>>>
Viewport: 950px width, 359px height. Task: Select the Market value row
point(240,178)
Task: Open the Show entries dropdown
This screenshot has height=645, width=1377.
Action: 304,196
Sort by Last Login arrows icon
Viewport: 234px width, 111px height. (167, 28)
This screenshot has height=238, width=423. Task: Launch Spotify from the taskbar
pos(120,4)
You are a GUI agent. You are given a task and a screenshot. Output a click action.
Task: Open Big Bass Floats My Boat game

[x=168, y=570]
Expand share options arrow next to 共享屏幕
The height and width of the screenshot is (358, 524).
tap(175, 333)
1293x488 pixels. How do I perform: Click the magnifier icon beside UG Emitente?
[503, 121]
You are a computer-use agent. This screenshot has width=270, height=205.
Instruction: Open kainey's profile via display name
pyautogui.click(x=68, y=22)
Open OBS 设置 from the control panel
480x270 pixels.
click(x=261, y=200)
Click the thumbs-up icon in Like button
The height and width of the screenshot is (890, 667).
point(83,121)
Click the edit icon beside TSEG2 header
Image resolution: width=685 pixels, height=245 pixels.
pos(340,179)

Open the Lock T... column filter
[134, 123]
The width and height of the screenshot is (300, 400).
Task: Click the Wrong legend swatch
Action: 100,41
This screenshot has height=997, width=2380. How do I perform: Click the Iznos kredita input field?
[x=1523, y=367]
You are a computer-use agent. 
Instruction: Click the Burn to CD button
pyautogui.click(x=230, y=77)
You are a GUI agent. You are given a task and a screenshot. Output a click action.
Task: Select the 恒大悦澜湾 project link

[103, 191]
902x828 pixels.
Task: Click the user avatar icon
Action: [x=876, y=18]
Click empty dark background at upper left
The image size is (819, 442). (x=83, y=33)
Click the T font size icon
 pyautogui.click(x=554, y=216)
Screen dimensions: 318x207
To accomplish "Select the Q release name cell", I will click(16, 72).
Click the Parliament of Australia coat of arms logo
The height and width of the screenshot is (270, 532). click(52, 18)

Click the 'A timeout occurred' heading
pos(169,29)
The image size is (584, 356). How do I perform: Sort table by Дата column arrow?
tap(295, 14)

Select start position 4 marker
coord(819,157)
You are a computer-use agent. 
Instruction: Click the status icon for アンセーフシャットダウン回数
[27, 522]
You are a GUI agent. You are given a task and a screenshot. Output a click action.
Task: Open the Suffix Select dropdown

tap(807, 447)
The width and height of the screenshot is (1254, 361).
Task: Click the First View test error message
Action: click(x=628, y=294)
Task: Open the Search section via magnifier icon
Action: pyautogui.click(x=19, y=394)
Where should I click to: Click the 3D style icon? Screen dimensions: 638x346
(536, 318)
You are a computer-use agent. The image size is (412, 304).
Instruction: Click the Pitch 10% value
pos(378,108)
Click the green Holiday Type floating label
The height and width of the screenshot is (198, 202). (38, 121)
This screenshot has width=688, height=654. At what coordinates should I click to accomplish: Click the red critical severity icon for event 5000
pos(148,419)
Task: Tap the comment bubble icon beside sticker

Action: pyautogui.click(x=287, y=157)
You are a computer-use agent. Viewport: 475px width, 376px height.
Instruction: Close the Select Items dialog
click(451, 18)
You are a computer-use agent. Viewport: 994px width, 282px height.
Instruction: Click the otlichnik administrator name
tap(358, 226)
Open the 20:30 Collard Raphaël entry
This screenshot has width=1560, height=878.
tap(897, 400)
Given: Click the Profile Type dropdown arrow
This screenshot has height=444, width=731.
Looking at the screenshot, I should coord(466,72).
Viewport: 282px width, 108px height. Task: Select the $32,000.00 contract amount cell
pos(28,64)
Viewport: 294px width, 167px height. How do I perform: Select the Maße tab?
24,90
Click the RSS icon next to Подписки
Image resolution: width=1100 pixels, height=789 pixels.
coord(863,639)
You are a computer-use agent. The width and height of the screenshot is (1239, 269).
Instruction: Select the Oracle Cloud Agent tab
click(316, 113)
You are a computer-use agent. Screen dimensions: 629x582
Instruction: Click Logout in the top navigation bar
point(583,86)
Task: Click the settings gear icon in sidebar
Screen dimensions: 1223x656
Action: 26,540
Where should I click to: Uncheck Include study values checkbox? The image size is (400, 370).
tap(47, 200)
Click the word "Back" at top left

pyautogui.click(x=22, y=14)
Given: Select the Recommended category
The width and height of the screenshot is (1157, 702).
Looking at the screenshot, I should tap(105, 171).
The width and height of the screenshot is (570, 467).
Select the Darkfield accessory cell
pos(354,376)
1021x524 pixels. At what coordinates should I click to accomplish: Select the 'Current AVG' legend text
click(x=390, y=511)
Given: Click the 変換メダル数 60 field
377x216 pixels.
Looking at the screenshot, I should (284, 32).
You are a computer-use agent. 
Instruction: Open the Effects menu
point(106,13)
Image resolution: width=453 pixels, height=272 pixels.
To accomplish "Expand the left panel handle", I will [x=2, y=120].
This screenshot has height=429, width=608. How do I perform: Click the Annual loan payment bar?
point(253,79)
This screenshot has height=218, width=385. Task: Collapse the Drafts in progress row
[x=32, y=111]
<<<
- [What is required]:
Go through the data above from its first line and copy each line exactly, stopping once the line with "Open OBS 设置 from the control panel" has been copied.

- [Written response]:
Viewport: 950px width, 359px height. Task: Select the Market value row
point(240,178)
Task: Open the Show entries dropdown
This screenshot has height=645, width=1377.
Action: 304,196
Sort by Last Login arrows icon
Viewport: 234px width, 111px height. (167, 28)
This screenshot has height=238, width=423. Task: Launch Spotify from the taskbar
pos(120,4)
You are a GUI agent. You are given a task and a screenshot. Output a click action.
Task: Open Big Bass Floats My Boat game

[x=168, y=570]
Expand share options arrow next to 共享屏幕
The height and width of the screenshot is (358, 524).
tap(175, 333)
1293x488 pixels. How do I perform: Click the magnifier icon beside UG Emitente?
[503, 121]
You are a computer-use agent. This screenshot has width=270, height=205.
Instruction: Open kainey's profile via display name
pyautogui.click(x=68, y=22)
Open OBS 设置 from the control panel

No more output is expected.